**SET PROBLEM A**
According to the article on the Home Building Act, which sections of that Act contain the key requirements for contracts for residential building work?

**GIVEN TEXT**
──────────────────────────────
Brander Smith McKnight Lawyers create Legal Precedent, Home Building Act9 April 2022 in Building and Construction Law
The primary source of legal requirements imposed on contracts for residential building work are found within the Home Building Act 1989 (NSW). According to the Act, residential building work includes “work involved in the construction of a dwelling, or the repairing, renovation, decoration or protective treatment of a dwelling”. There are significant implications for a builder’s and contractor’s non-compliance with the contract requirements including fines, non-entitlement to damage and being barred from contractual remedies.
The building and construction lawyers at Brander Smith McKnight recently created a legal precedent with regard to the interpretation of contract requirements under section 7 of the Home Building Act. The relevant decision was reached in Step-Up Renovations (NSW) Pty Ltd v Dyjecinska  (Step-Up).
The contract requirements under the Home Building Act and the consequences for their contravention and non-compliance are discussed below. This discussion explains the importance and impact of the New South Wales Civil and Administrative Tribunal’s recent changes of the contract requirements under the Home Building Act.
Key Contract Requirements under the Home Building Act.
The key requirements imposed on contracts for residential building work are found within sections 7 and 7AAA of the Home Building Act. These requirements vary depending on the price of the contracted work. At the crux of these provisions are the requirements that contracts for residential building work must:
- be in writing, signed and dated by the parties;
- include the names of all the parties;
- contain a description of the work which is the subject of the contract;
- include plans and specifications of the work to be completed;
- include the contractors licence number; and
- state the contract price (if a price is known).
Contracts entered into after the 1st of March 2015 which are over $20,000 (inclusive of GST) are subject to other specific requirements. Firstly, there is the requirement to include a statement of the statutory warranties that are applicable to the contracted work. Further, there is a requirement to include the cost of relevant insurance or alternative indemnity products (as per parts 6 and 6B of the Home Building Act).
──────────────────────────────
**DATASET EXCERPTS**
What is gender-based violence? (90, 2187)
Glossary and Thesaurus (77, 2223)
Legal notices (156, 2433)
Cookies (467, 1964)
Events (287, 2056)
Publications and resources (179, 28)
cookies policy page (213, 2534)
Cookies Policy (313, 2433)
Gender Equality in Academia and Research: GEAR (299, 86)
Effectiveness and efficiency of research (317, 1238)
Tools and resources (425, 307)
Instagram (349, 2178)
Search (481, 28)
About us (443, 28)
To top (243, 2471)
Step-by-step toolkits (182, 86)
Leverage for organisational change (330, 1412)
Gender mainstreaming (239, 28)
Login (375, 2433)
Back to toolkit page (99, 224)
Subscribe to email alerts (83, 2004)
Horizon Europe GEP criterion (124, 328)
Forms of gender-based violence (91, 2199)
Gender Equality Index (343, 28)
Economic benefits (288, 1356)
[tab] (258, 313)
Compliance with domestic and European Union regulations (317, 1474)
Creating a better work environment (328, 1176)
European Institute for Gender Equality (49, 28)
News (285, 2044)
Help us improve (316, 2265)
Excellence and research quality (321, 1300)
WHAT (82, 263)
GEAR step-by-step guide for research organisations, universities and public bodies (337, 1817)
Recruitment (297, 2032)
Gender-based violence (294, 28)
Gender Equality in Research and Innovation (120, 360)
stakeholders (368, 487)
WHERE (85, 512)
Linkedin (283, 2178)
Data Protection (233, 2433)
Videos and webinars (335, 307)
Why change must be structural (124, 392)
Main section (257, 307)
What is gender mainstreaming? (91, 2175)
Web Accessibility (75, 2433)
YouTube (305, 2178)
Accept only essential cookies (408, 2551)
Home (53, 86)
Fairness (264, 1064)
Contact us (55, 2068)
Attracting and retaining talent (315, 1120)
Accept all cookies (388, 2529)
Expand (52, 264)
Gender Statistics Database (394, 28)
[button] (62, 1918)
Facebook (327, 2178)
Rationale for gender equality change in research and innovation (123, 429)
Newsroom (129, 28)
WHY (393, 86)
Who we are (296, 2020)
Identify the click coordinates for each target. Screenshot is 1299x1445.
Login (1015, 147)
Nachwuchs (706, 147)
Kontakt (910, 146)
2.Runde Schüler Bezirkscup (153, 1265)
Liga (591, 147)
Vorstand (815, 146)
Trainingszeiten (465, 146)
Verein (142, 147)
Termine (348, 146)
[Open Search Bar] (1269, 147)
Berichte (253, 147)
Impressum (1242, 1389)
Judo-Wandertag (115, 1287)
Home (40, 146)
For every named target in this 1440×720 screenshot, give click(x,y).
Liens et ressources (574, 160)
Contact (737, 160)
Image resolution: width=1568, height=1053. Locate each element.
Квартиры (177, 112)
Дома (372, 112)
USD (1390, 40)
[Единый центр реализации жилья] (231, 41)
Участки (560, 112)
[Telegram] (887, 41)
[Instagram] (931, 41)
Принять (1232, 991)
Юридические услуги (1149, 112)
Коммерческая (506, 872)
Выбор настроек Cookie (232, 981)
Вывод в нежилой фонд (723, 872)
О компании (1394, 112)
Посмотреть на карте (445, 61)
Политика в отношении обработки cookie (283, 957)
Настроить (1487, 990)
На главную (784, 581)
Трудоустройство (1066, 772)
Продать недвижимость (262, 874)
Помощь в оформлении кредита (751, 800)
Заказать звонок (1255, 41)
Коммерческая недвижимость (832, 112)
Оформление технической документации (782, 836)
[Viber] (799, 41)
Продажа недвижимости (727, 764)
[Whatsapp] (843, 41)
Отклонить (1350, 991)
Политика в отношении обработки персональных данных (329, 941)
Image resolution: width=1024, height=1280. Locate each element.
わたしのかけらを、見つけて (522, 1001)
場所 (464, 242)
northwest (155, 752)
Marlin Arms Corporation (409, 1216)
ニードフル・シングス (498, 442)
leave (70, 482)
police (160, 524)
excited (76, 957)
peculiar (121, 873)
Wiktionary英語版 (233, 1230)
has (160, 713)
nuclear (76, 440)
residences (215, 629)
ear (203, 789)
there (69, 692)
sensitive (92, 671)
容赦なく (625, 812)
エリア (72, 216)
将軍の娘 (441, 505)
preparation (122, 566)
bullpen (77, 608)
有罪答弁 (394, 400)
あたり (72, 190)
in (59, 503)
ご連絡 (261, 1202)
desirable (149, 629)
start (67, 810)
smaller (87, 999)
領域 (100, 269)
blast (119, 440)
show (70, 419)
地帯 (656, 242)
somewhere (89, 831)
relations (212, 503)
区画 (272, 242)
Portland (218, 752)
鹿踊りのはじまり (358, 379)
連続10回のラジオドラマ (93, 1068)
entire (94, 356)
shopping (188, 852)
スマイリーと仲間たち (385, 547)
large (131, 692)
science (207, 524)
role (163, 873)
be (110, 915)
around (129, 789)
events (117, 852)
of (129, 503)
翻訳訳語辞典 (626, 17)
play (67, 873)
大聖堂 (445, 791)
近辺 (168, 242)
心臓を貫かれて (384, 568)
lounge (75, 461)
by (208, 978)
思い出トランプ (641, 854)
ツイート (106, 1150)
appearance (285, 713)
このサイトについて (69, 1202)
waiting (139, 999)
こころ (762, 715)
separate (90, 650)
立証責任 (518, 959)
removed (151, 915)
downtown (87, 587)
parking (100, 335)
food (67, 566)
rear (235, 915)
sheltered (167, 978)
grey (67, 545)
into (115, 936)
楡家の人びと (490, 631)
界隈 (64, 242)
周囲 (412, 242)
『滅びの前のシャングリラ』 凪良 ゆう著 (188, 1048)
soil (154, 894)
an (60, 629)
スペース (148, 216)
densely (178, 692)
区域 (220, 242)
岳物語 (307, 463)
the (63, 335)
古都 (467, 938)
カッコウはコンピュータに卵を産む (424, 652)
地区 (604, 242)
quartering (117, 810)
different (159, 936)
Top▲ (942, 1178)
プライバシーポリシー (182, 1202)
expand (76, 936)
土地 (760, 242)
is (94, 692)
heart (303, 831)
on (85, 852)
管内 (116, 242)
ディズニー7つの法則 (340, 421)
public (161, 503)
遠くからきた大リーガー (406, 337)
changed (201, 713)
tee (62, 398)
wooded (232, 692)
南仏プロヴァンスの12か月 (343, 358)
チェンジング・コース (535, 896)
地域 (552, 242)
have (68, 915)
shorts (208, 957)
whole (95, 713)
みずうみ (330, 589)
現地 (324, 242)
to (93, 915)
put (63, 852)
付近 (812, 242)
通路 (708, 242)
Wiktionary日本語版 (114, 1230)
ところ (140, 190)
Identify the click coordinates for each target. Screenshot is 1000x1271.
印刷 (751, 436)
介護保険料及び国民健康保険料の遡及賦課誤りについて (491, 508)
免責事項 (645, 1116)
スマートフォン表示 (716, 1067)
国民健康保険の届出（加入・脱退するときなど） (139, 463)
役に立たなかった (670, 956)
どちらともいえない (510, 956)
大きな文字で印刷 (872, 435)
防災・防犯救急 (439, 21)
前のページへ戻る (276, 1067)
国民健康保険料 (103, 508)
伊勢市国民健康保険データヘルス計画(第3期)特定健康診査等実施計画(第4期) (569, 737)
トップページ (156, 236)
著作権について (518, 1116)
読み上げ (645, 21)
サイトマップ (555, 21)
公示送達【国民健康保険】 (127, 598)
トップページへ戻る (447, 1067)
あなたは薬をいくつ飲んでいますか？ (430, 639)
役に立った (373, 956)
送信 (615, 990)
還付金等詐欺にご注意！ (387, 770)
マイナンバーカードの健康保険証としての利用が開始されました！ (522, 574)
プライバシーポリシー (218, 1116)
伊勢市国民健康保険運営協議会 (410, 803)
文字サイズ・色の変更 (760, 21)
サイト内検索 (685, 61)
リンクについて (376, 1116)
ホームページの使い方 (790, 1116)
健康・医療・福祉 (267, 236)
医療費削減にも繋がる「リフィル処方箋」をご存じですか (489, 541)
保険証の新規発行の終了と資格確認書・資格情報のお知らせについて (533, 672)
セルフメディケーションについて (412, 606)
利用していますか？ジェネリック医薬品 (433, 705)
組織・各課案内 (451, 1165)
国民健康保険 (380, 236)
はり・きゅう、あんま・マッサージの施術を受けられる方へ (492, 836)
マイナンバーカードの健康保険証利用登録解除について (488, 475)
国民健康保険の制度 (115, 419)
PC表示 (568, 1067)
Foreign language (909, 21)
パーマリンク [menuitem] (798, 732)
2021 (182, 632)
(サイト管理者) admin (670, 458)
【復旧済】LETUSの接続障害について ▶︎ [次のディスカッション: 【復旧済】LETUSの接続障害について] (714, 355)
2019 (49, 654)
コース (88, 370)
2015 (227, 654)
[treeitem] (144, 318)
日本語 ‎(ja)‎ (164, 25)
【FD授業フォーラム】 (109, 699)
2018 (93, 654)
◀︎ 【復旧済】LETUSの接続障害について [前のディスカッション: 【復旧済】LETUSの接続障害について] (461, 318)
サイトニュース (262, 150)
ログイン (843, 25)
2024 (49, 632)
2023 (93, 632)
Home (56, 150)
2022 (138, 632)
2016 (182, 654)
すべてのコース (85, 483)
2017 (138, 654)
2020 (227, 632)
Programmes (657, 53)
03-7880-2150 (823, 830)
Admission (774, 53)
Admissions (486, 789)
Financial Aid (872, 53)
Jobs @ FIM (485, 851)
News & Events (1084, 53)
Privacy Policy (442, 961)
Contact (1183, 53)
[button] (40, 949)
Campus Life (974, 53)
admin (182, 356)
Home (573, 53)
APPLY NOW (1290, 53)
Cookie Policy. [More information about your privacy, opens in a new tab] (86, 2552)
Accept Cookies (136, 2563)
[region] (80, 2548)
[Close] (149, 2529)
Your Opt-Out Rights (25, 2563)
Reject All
──────────────────────────────
**SET PROBLEM B**
Copy out the rows verbatim, starting at the row that contains "Home (573, 53)" and ending at the last row, with both included.

**TASK RESULT A**
Sections 7 and 7AAA.

**TASK RESULT B**
Home (573, 53)
APPLY NOW (1290, 53)
Cookie Policy. [More information about your privacy, opens in a new tab] (86, 2552)
Accept Cookies (136, 2563)
[region] (80, 2548)
[Close] (149, 2529)
Your Opt-Out Rights (25, 2563)
Reject All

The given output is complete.